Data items

----------

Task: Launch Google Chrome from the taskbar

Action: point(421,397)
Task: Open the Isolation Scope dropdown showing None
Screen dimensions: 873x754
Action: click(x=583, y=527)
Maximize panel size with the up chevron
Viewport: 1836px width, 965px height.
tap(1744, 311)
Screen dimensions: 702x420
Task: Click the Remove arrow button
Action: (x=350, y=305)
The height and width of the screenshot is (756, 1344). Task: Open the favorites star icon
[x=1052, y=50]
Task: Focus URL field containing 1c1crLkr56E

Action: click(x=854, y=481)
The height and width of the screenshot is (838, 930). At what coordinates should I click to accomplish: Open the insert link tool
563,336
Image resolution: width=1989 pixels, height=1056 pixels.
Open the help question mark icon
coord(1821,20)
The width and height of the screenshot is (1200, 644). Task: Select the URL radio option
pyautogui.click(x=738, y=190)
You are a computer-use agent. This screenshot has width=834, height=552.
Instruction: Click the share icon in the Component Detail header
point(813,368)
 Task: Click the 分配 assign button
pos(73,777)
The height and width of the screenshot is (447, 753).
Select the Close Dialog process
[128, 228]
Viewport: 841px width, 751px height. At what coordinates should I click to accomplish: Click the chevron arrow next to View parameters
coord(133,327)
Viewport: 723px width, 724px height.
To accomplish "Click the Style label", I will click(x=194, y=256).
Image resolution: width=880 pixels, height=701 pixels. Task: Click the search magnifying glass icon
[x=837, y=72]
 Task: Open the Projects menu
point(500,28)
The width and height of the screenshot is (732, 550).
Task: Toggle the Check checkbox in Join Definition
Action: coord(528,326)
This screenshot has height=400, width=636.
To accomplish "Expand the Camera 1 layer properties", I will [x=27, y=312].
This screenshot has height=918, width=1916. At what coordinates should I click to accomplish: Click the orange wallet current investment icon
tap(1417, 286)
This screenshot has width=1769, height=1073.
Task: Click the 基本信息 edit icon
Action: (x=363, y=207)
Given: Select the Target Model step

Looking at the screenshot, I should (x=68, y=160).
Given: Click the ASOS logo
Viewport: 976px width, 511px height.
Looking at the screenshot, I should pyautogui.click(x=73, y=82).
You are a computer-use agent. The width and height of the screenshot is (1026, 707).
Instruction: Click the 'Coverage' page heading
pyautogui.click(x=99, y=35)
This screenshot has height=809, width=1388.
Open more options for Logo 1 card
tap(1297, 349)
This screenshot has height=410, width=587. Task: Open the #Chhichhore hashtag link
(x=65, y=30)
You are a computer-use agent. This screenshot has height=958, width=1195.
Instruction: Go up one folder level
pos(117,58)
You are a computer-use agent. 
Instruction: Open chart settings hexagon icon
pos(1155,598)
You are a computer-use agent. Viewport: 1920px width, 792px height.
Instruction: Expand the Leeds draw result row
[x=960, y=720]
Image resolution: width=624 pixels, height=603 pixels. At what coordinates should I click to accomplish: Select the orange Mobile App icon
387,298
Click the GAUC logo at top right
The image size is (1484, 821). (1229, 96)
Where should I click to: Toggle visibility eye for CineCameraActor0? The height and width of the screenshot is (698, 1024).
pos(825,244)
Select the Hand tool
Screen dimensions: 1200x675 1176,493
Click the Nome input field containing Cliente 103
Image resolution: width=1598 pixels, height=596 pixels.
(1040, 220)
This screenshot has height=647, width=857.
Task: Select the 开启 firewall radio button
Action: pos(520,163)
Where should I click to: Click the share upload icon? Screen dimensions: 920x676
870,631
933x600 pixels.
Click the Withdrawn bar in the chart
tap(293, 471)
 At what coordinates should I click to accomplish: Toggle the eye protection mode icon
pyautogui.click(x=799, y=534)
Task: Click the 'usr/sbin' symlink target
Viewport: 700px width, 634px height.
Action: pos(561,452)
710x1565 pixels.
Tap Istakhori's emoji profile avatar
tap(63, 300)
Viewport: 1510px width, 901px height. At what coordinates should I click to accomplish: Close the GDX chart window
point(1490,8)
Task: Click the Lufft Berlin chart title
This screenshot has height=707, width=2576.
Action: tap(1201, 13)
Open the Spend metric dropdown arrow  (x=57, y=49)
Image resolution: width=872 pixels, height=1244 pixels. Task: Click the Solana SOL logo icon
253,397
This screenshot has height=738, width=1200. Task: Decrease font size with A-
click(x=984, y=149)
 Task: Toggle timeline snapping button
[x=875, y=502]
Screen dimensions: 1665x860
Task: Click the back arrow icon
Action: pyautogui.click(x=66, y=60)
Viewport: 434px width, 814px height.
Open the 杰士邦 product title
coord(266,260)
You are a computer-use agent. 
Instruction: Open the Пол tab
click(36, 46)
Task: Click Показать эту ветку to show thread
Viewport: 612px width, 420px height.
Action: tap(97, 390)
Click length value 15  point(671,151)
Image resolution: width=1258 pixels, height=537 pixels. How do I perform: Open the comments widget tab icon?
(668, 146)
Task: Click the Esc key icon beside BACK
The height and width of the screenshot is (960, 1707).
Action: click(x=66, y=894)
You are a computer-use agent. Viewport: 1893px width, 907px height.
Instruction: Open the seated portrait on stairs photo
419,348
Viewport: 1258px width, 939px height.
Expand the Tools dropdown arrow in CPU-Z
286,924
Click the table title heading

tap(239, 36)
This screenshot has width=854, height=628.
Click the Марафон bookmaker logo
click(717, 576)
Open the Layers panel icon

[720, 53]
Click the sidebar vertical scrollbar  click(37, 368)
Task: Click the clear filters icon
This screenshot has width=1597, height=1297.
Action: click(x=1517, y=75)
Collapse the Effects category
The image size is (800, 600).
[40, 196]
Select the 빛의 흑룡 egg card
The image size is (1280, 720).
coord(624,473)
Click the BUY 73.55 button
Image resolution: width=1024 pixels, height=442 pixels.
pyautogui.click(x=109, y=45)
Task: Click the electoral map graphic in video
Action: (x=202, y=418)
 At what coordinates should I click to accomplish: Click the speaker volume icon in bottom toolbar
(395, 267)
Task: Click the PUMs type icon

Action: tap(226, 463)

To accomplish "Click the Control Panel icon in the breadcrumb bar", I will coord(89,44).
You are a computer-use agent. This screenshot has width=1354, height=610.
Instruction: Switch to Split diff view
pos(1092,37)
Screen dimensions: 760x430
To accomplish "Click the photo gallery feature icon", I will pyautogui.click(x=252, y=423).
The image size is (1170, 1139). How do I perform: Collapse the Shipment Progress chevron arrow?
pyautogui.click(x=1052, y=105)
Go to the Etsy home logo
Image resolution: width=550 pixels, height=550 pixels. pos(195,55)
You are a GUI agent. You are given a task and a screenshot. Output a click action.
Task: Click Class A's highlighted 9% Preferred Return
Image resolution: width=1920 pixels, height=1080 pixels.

----------

§ **What you need to do**: Please give the records again exactly as they are.

§ **Answer to this problem**:
Task: Launch Google Chrome from the taskbar

Action: point(421,397)
Task: Open the Isolation Scope dropdown showing None
Screen dimensions: 873x754
Action: click(x=583, y=527)
Maximize panel size with the up chevron
Viewport: 1836px width, 965px height.
tap(1744, 311)
Screen dimensions: 702x420
Task: Click the Remove arrow button
Action: (x=350, y=305)
The height and width of the screenshot is (756, 1344). Task: Open the favorites star icon
[x=1052, y=50]
Task: Focus URL field containing 1c1crLkr56E

Action: click(x=854, y=481)
The height and width of the screenshot is (838, 930). At what coordinates should I click to accomplish: Open the insert link tool
563,336
Image resolution: width=1989 pixels, height=1056 pixels.
Open the help question mark icon
coord(1821,20)
The width and height of the screenshot is (1200, 644). Task: Select the URL radio option
pyautogui.click(x=738, y=190)
You are a computer-use agent. This screenshot has width=834, height=552.
Instruction: Click the share icon in the Component Detail header
point(813,368)
 Task: Click the 分配 assign button
pos(73,777)
The height and width of the screenshot is (447, 753).
Select the Close Dialog process
[128, 228]
Viewport: 841px width, 751px height. At what coordinates should I click to accomplish: Click the chevron arrow next to View parameters
coord(133,327)
Viewport: 723px width, 724px height.
To accomplish "Click the Style label", I will click(x=194, y=256).
Image resolution: width=880 pixels, height=701 pixels. Task: Click the search magnifying glass icon
[x=837, y=72]
 Task: Open the Projects menu
point(500,28)
The width and height of the screenshot is (732, 550).
Task: Toggle the Check checkbox in Join Definition
Action: coord(528,326)
This screenshot has height=400, width=636.
To accomplish "Expand the Camera 1 layer properties", I will [x=27, y=312].
This screenshot has height=918, width=1916. At what coordinates should I click to accomplish: Click the orange wallet current investment icon
tap(1417, 286)
This screenshot has width=1769, height=1073.
Task: Click the 基本信息 edit icon
Action: (x=363, y=207)
Given: Select the Target Model step

Looking at the screenshot, I should (x=68, y=160).
Given: Click the ASOS logo
Viewport: 976px width, 511px height.
Looking at the screenshot, I should pyautogui.click(x=73, y=82).
You are a computer-use agent. The width and height of the screenshot is (1026, 707).
Instruction: Click the 'Coverage' page heading
pyautogui.click(x=99, y=35)
This screenshot has height=809, width=1388.
Open more options for Logo 1 card
tap(1297, 349)
This screenshot has height=410, width=587. Task: Open the #Chhichhore hashtag link
(x=65, y=30)
You are a computer-use agent. This screenshot has height=958, width=1195.
Instruction: Go up one folder level
pos(117,58)
You are a computer-use agent. 
Instruction: Open chart settings hexagon icon
pos(1155,598)
You are a computer-use agent. Viewport: 1920px width, 792px height.
Instruction: Expand the Leeds draw result row
[x=960, y=720]
Image resolution: width=624 pixels, height=603 pixels. At what coordinates should I click to accomplish: Select the orange Mobile App icon
387,298
Click the GAUC logo at top right
The image size is (1484, 821). (1229, 96)
Where should I click to: Toggle visibility eye for CineCameraActor0? The height and width of the screenshot is (698, 1024).
pos(825,244)
Select the Hand tool
Screen dimensions: 1200x675 1176,493
Click the Nome input field containing Cliente 103
Image resolution: width=1598 pixels, height=596 pixels.
(1040, 220)
This screenshot has height=647, width=857.
Task: Select the 开启 firewall radio button
Action: pos(520,163)
Where should I click to: Click the share upload icon? Screen dimensions: 920x676
870,631
933x600 pixels.
Click the Withdrawn bar in the chart
tap(293, 471)
 At what coordinates should I click to accomplish: Toggle the eye protection mode icon
pyautogui.click(x=799, y=534)
Task: Click the 'usr/sbin' symlink target
Viewport: 700px width, 634px height.
Action: pos(561,452)
710x1565 pixels.
Tap Istakhori's emoji profile avatar
tap(63, 300)
Viewport: 1510px width, 901px height. At what coordinates should I click to accomplish: Close the GDX chart window
point(1490,8)
Task: Click the Lufft Berlin chart title
This screenshot has height=707, width=2576.
Action: tap(1201, 13)
Open the Spend metric dropdown arrow  (x=57, y=49)
Image resolution: width=872 pixels, height=1244 pixels. Task: Click the Solana SOL logo icon
253,397
This screenshot has height=738, width=1200. Task: Decrease font size with A-
click(x=984, y=149)
 Task: Toggle timeline snapping button
[x=875, y=502]
Screen dimensions: 1665x860
Task: Click the back arrow icon
Action: pyautogui.click(x=66, y=60)
Viewport: 434px width, 814px height.
Open the 杰士邦 product title
coord(266,260)
You are a computer-use agent. 
Instruction: Open the Пол tab
click(36, 46)
Task: Click Показать эту ветку to show thread
Viewport: 612px width, 420px height.
Action: tap(97, 390)
Click length value 15  point(671,151)
Image resolution: width=1258 pixels, height=537 pixels. How do I perform: Open the comments widget tab icon?
(668, 146)
Task: Click the Esc key icon beside BACK
The height and width of the screenshot is (960, 1707).
Action: click(x=66, y=894)
You are a computer-use agent. Viewport: 1893px width, 907px height.
Instruction: Open the seated portrait on stairs photo
419,348
Viewport: 1258px width, 939px height.
Expand the Tools dropdown arrow in CPU-Z
286,924
Click the table title heading

tap(239, 36)
This screenshot has width=854, height=628.
Click the Марафон bookmaker logo
click(717, 576)
Open the Layers panel icon

[720, 53]
Click the sidebar vertical scrollbar  click(37, 368)
Task: Click the clear filters icon
This screenshot has width=1597, height=1297.
Action: click(x=1517, y=75)
Collapse the Effects category
The image size is (800, 600).
[40, 196]
Select the 빛의 흑룡 egg card
The image size is (1280, 720).
coord(624,473)
Click the BUY 73.55 button
Image resolution: width=1024 pixels, height=442 pixels.
pyautogui.click(x=109, y=45)
Task: Click the electoral map graphic in video
Action: (x=202, y=418)
 At what coordinates should I click to accomplish: Click the speaker volume icon in bottom toolbar
(395, 267)
Task: Click the PUMs type icon

Action: tap(226, 463)

To accomplish "Click the Control Panel icon in the breadcrumb bar", I will coord(89,44).
You are a computer-use agent. This screenshot has width=1354, height=610.
Instruction: Switch to Split diff view
pos(1092,37)
Screen dimensions: 760x430
To accomplish "Click the photo gallery feature icon", I will pyautogui.click(x=252, y=423).
The image size is (1170, 1139). How do I perform: Collapse the Shipment Progress chevron arrow?
pyautogui.click(x=1052, y=105)
Go to the Etsy home logo
Image resolution: width=550 pixels, height=550 pixels. pos(195,55)
You are a GUI agent. You are given a task and a screenshot. Output a click action.
Task: Click Class A's highlighted 9% Preferred Return
Image resolution: width=1920 pixels, height=1080 pixels.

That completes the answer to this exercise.